Percent error (also called percentage error) measures how far an observed (measured or experimental) value deviates from the true (accepted or theoretical) value, expressed as a percentage. It is used in science, engineering, and statistics to quantify measurement accuracy.
The Percent Error Formula
Standard (unsigned):
Percent Error = |Observed − True| / |True| × 100
Signed (shows direction):
Signed % Error = (Observed − True) / True × 100
Positive = overestimation
Negative = underestimation
Related:
Absolute Error = |Observed − True|
Relative Error = |Observed − True| / |True|
Accuracy = 100 − Percent Error (%)
Interpreting Percent Error
What counts as a "good" percent error depends on the field. In chemistry lab experiments, <5% is generally acceptable. In physics, <1% may be expected for precision instruments. In engineering, tolerance varies by application — structural tolerances might allow ±10%, while machined parts might require <0.1%.
What causes percent error in experiments?
Common sources of percent error: measurement instrument precision limits, parallax reading errors, environmental factors (temperature, pressure fluctuations), human reaction time (e.g. timing experiments), impure materials or wrong concentrations, systematic bias in equipment calibration, and rounding during calculation.
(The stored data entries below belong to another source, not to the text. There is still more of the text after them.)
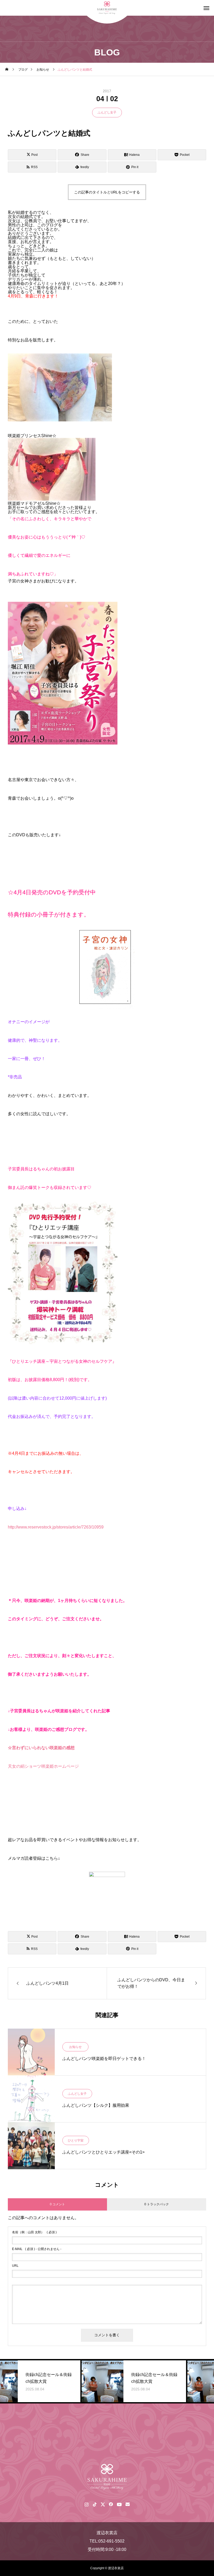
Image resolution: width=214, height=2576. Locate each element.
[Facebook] (111, 2504)
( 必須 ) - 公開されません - (36, 2249)
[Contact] (127, 2504)
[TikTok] (94, 2504)
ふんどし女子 (107, 112)
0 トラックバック (156, 2204)
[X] (102, 2504)
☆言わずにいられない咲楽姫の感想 (41, 1747)
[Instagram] (86, 2504)
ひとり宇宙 (76, 2140)
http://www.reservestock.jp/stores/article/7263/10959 (56, 1527)
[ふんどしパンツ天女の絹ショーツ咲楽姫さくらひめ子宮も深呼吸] (107, 2477)
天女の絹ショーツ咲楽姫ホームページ (43, 1766)
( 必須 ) (34, 2232)
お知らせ (75, 2047)
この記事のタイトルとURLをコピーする (107, 192)
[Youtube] (119, 2504)
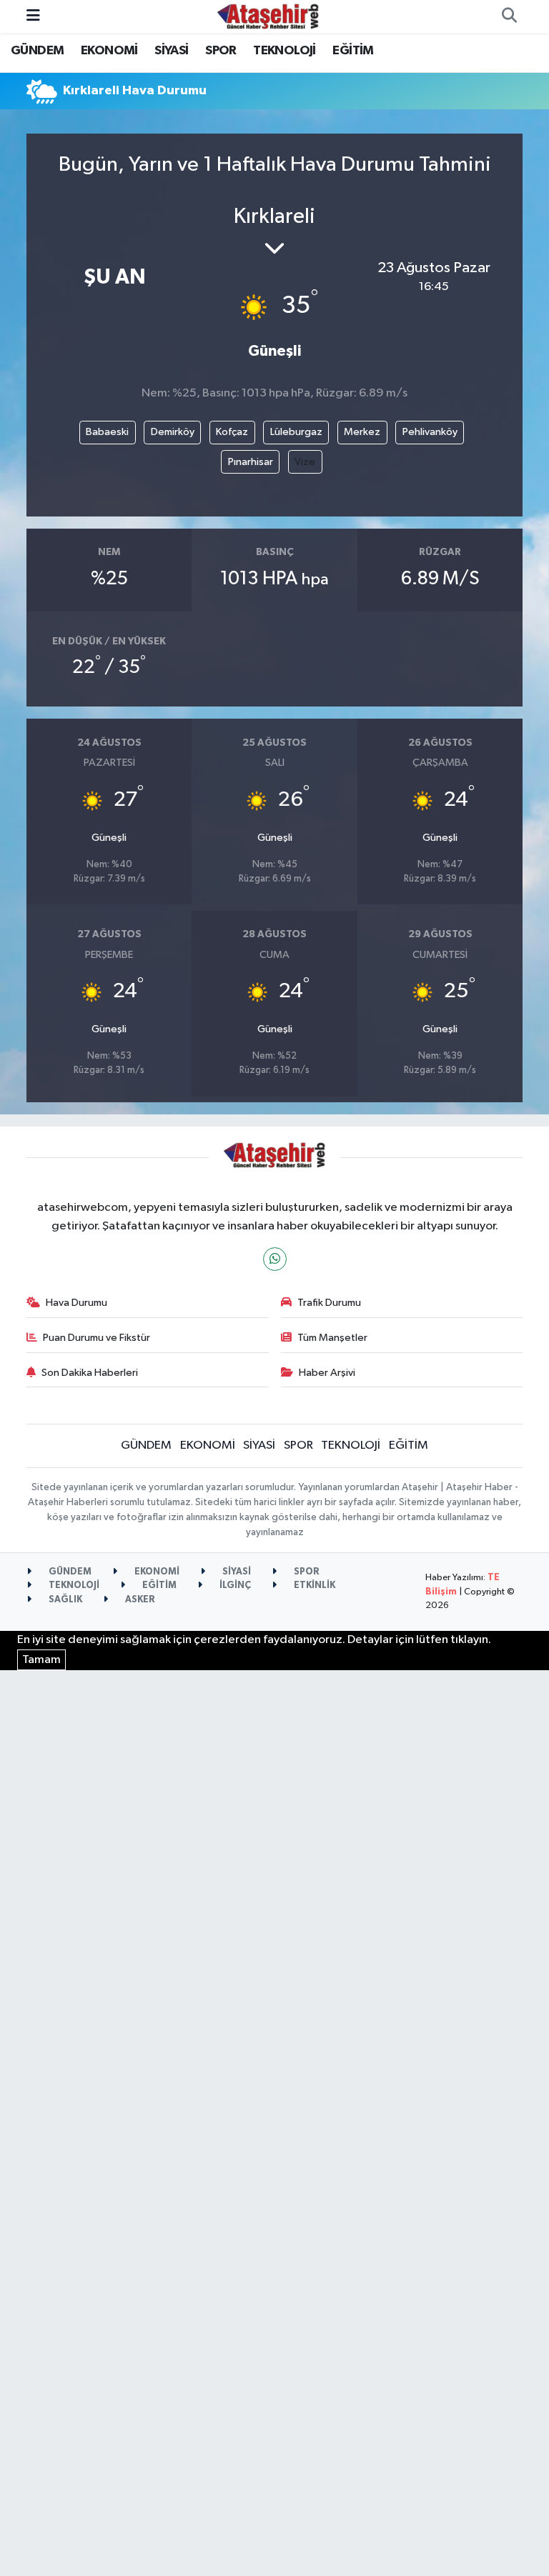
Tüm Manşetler (332, 1337)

Errors fall into two categories: random errors (which average out over repeated trials) and systematic errors (which consistently skew results in one direction).
Why do we use absolute value in the percent error formula?
The absolute value ensures percent error is always a non-negative number representing the magnitude of deviation regardless of direction. When we say a measurement has "5% error," we mean it deviates by 5% — not whether it's too high or too low. For directional analysis (whether you over- or underestimated), use the signed percent error formula instead.
What if the true value is zero?
Percent error is undefined when the true value is zero, because you cannot divide by zero. In such cases, use absolute error instead. Alternatively, if comparing near-zero values, use the percent difference formula (which divides by the average of both values rather than one specific value as the denominator).